[Collected data entries]
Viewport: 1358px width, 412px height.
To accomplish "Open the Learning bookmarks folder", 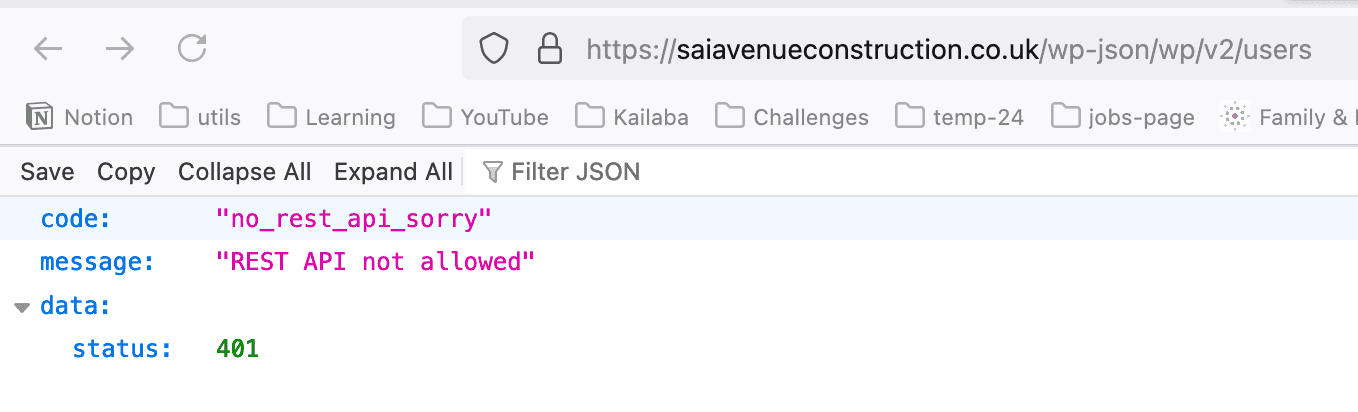I will [x=331, y=118].
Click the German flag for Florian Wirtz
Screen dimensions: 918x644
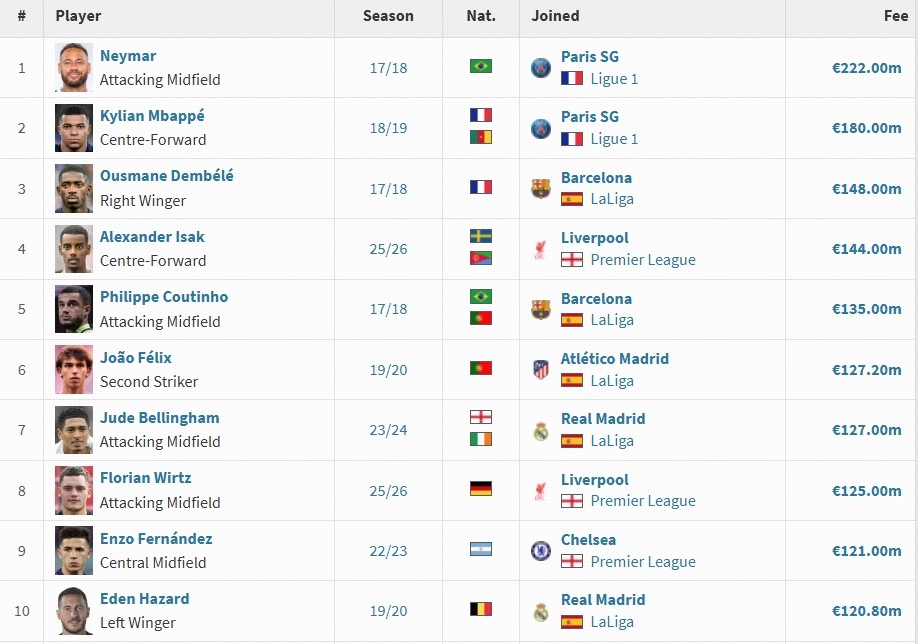click(481, 488)
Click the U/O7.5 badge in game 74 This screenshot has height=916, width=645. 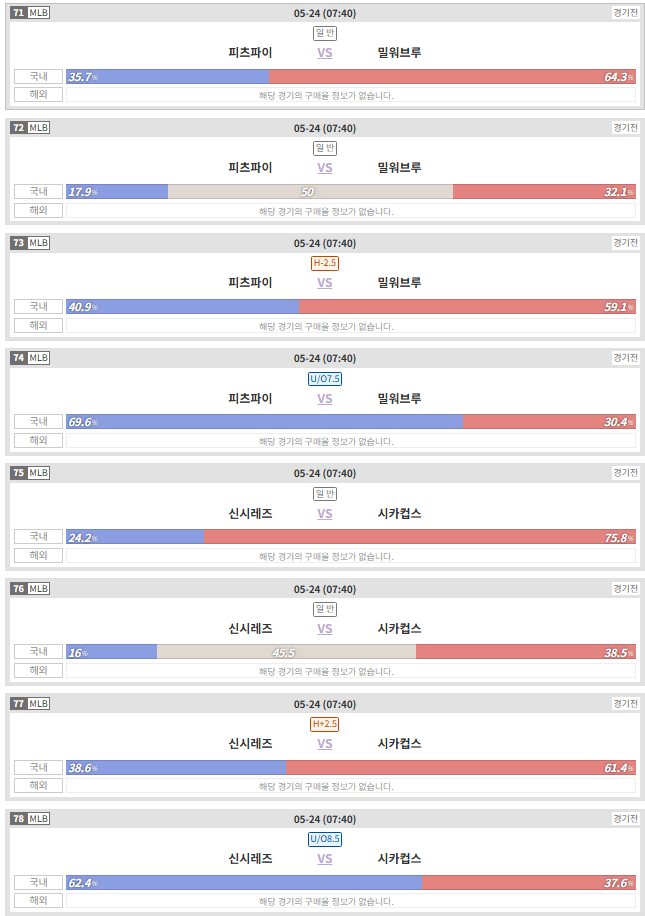click(x=325, y=379)
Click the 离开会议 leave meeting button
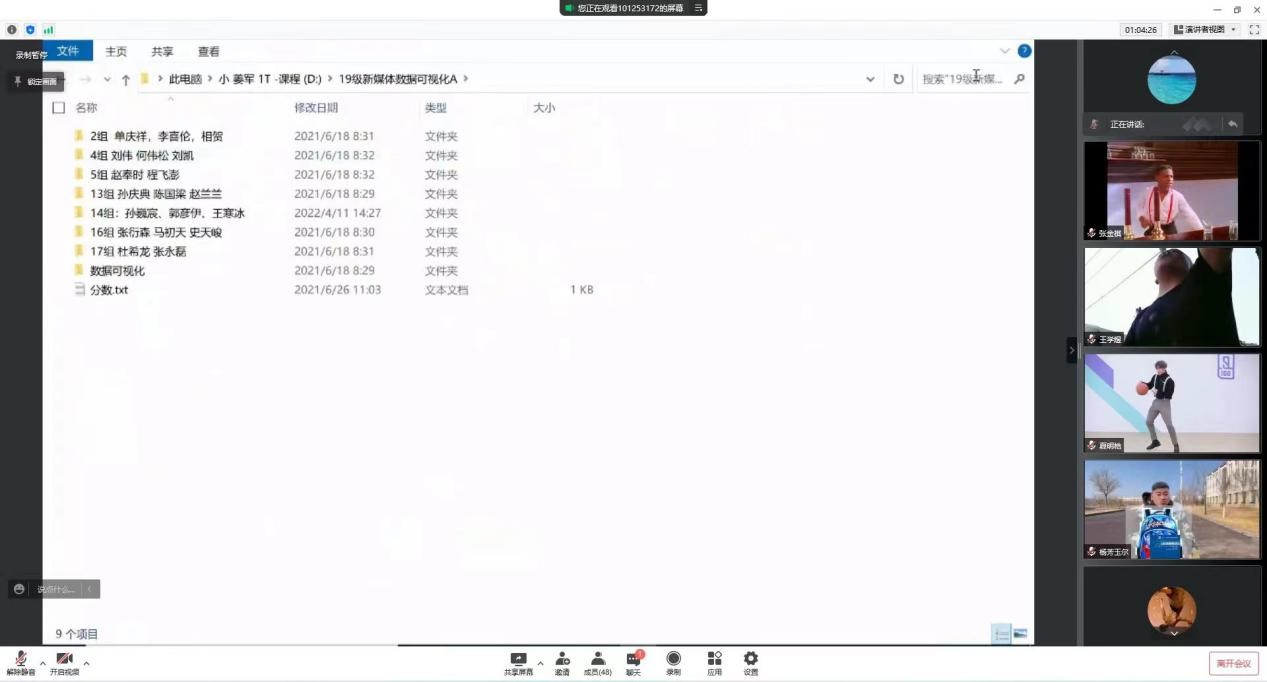The width and height of the screenshot is (1267, 682). (x=1233, y=664)
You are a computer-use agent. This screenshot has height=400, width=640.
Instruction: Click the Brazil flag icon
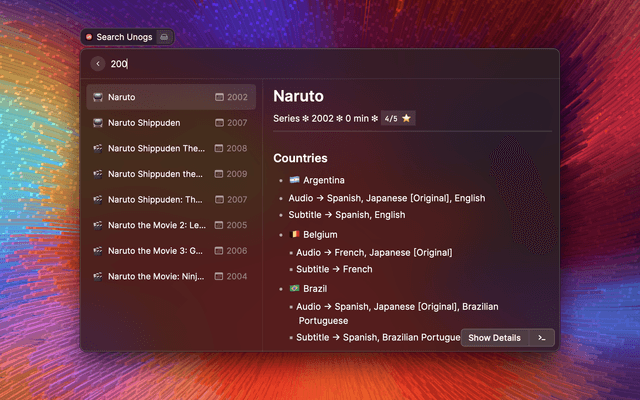coord(294,288)

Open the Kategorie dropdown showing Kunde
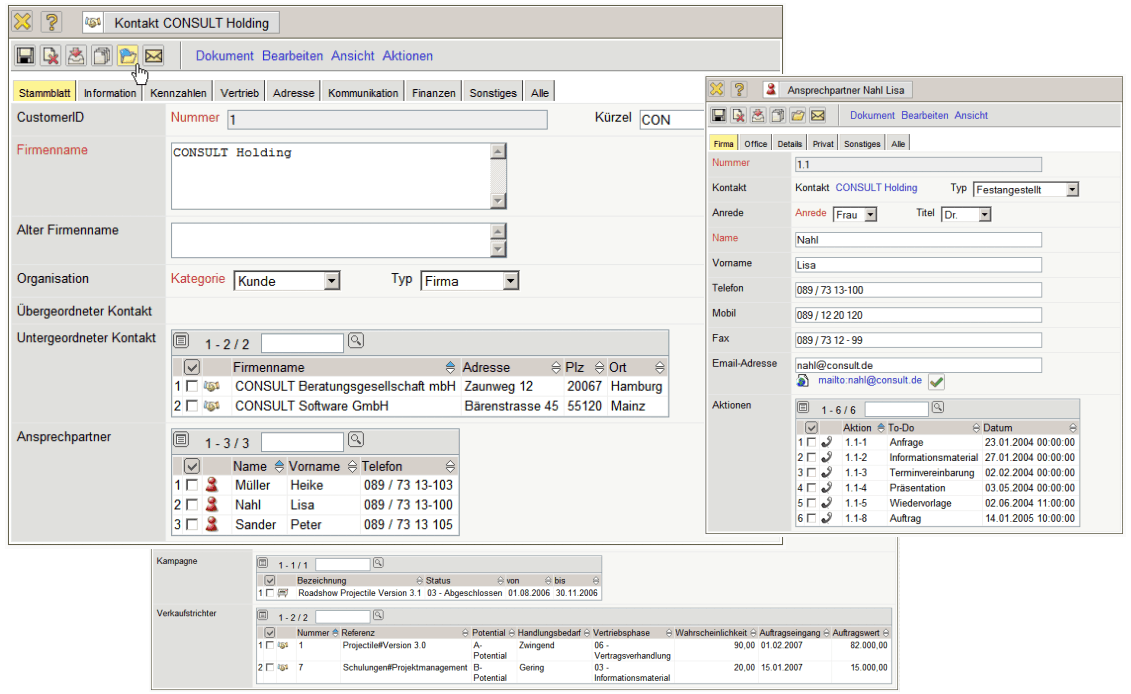tap(332, 282)
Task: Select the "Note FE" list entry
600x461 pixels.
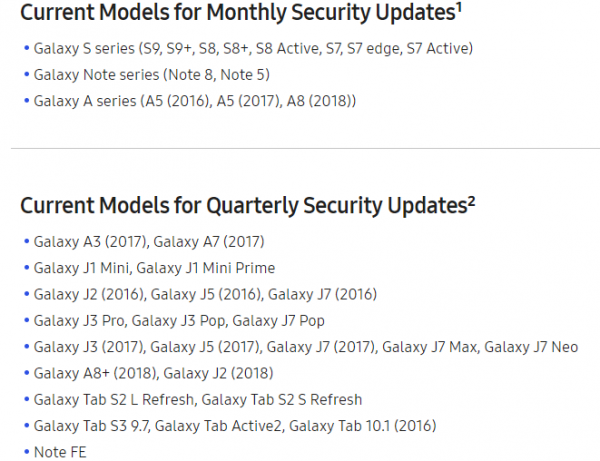Action: pos(62,452)
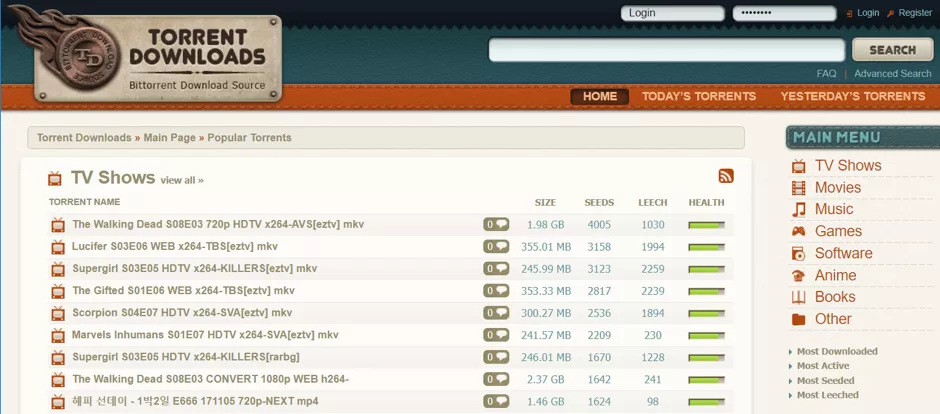Expand TV Shows with view all link
The image size is (940, 414).
tap(182, 181)
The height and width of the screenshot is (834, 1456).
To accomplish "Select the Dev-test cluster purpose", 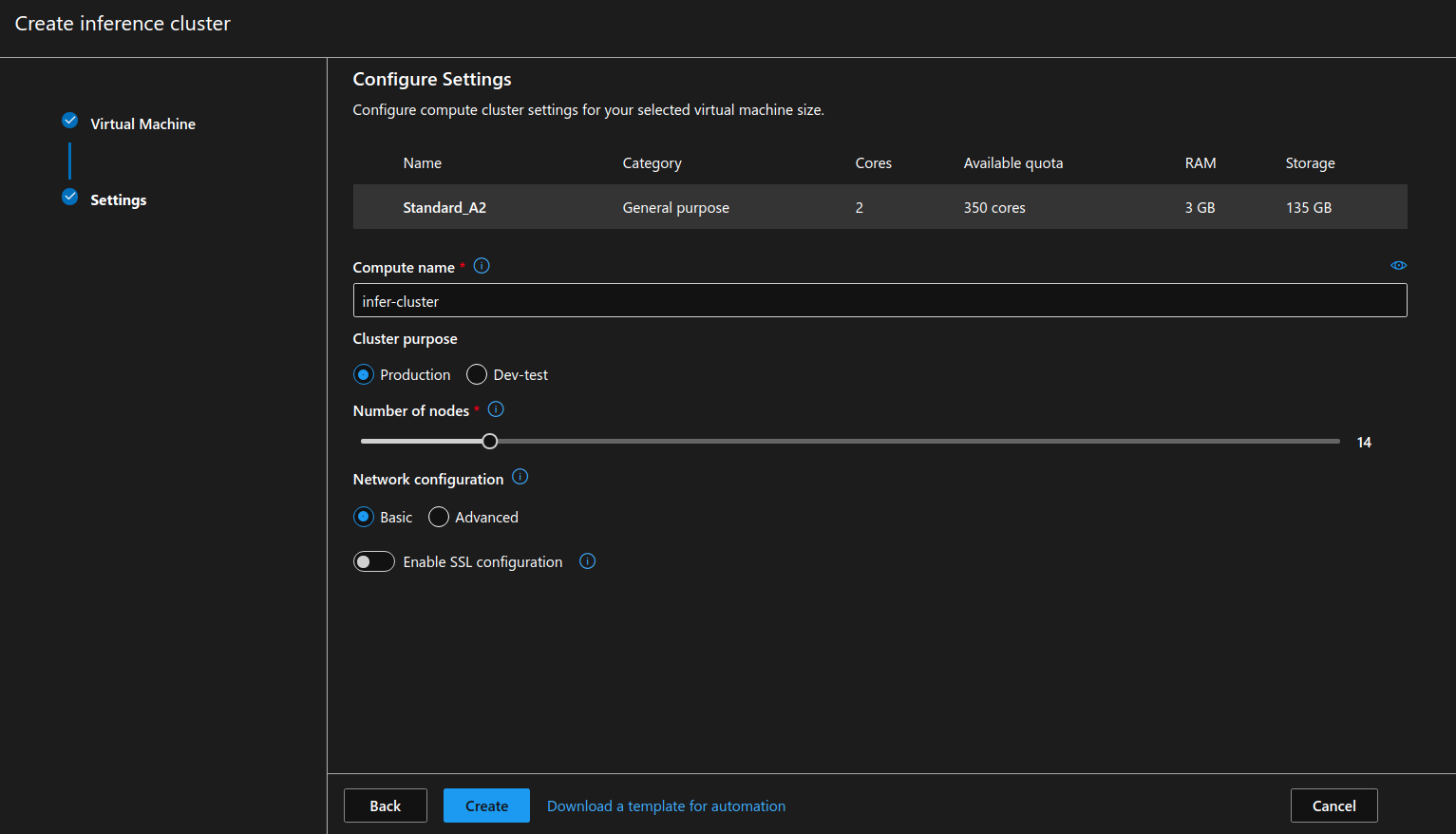I will tap(476, 374).
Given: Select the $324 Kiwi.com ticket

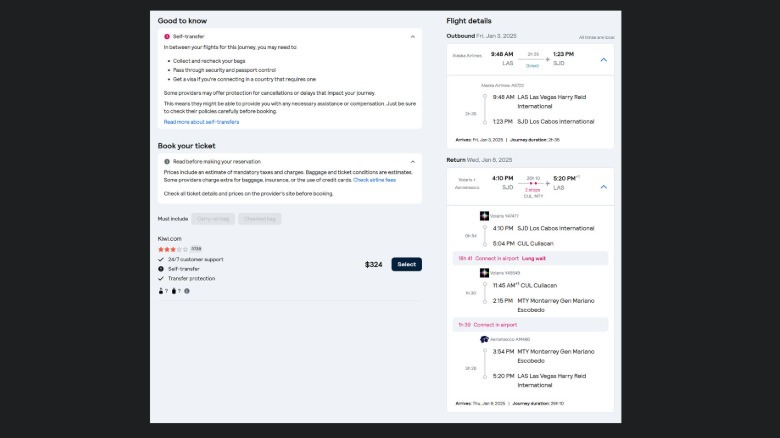Looking at the screenshot, I should click(x=406, y=265).
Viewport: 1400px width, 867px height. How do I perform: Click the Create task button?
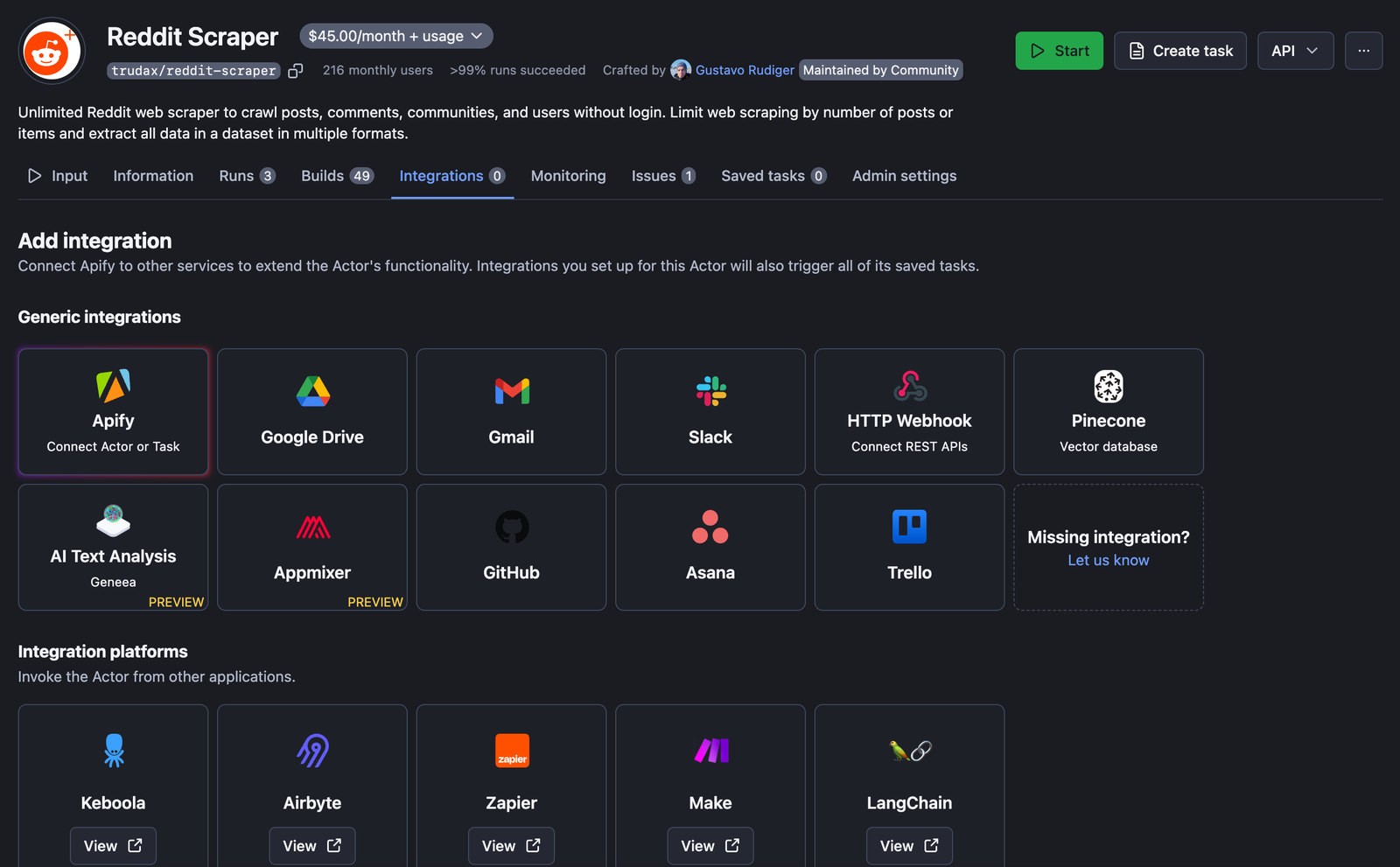pyautogui.click(x=1180, y=51)
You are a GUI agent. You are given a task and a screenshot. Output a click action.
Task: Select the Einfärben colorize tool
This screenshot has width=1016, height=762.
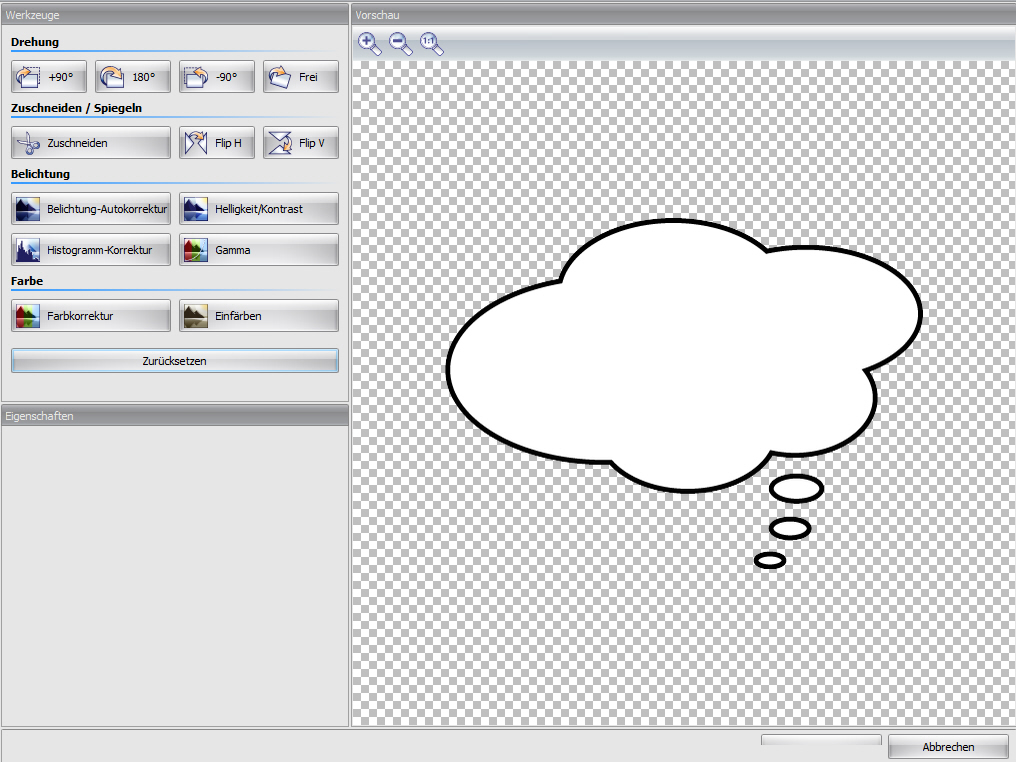tap(259, 316)

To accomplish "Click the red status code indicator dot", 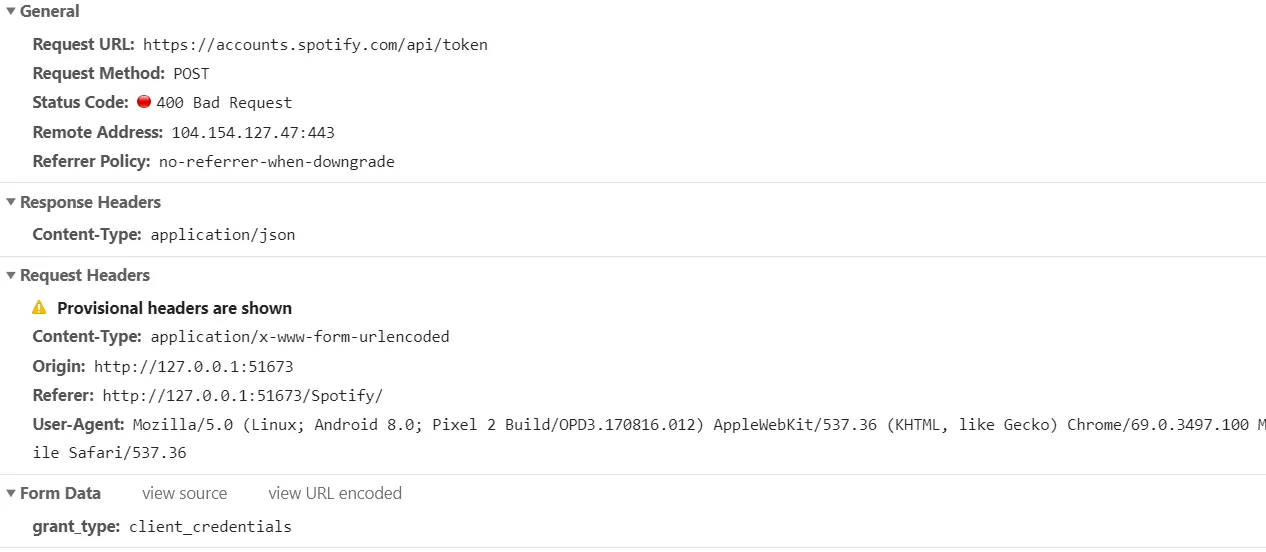I will (144, 102).
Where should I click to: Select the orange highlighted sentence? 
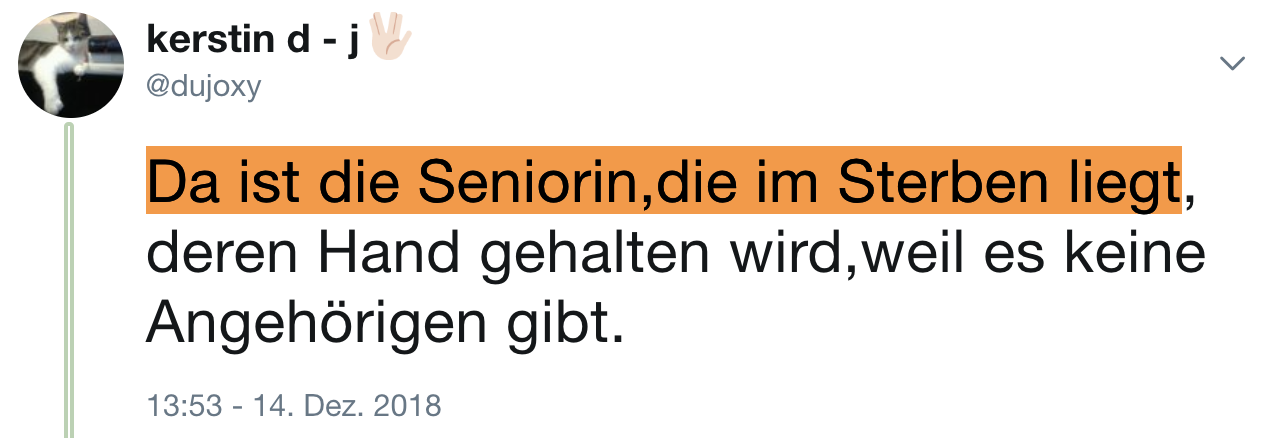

EXERCISE DETAILS: After counting the lines of the records above that hold the word "agent", give the total and nothing else.

WORKED SOLUTION: 2